By no surprise, only disappointment, did a dark time recently come shadowing down over me. You know when the weather is going to change and you can feel it in the air, the way the night feels, the wind on your face, the smell in the air and the way the leaves rustle – well that is how I knew that some bad weather was headed my way. Oh my, and when it got here, did it ever rain. Not just small showers here and there, but tears of rain that appeared out of nowhere with no warning signs; and boy did it ever pour. And just when you thought mother nature couldn’t possibly produce any more rain, another storm hits. It rained in the morning, the middle of the day, when I was driving and all night. And I felt no better. It’s so challenging to be around people while trying to hold back your tears.

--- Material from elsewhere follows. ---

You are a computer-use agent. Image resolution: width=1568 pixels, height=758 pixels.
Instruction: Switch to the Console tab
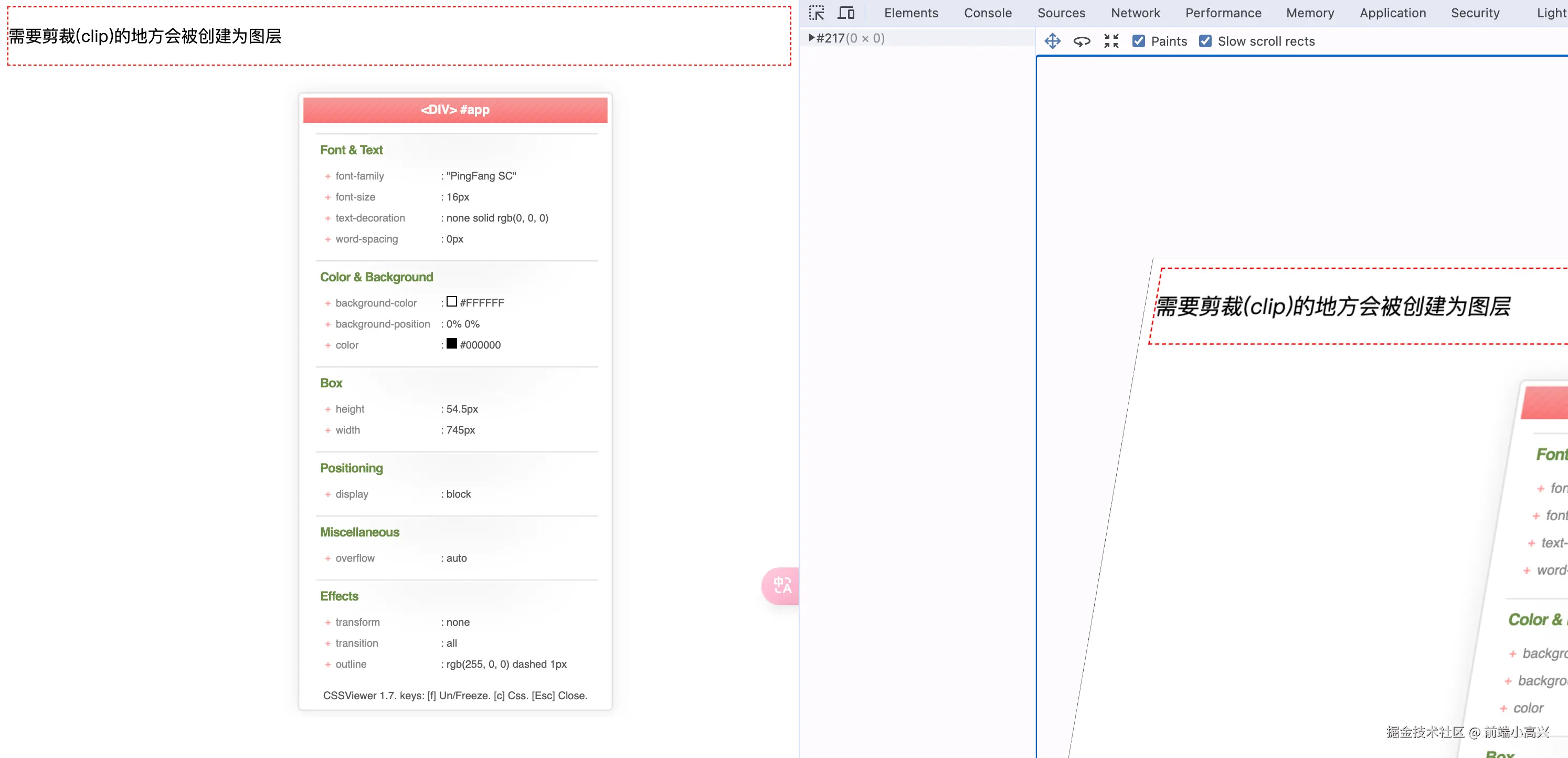987,13
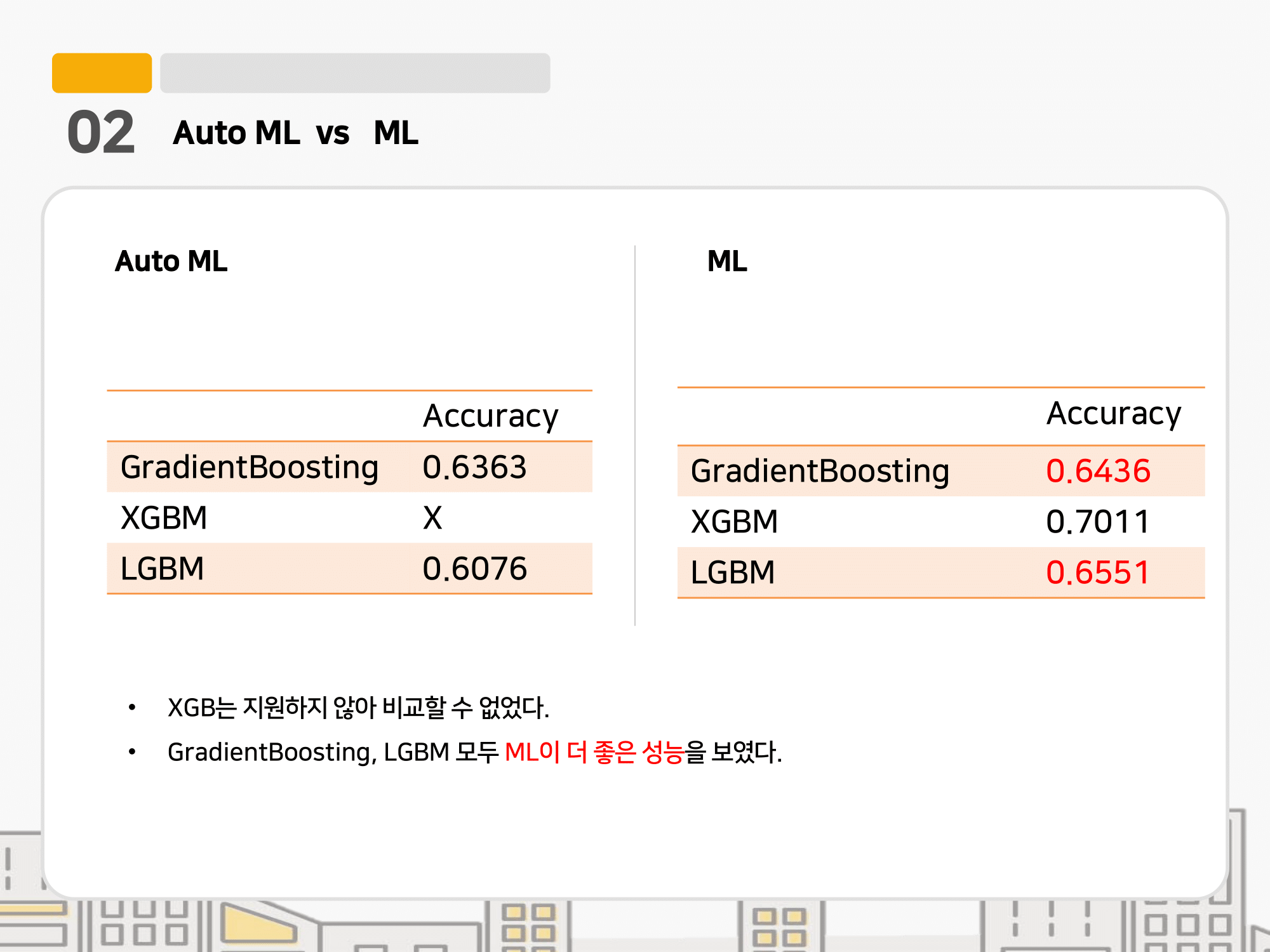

Lately people and social events have been my weakness. I want nothing more than to be alone, at home, doors locked and in bed with my meds that make me calm and tired; however my sister in law said something to me today that got me out of the house. I confided in her that I haven’t ran and it’s because I’ve been so down that I can’t get myself dressed let alone out the door. Her reply to me was “wait a minute, isn’t running the thing that makes you happy?” Thank you for listening to me Meo you’re right, it does. I could only log a short 4 km before I came inside to lay down. It’s all I could muster up. I feel like such a waste. There are expectations that are out of reach today.
I have a social commitment this afternoon that I should really go to. I don’t want to bring “Fake Erica”. I hate her. I want to bring “Real Erica” – the girl who loves to laugh and smile, but I don’t know if I can find her today. I don’t know where she is hiding. Is she mad at me? Did I do something wrong?
So I leave you today with this …. when you’re down, run it outta there. It does not belong in your heart. Be patient, things never stay where they don’t belong.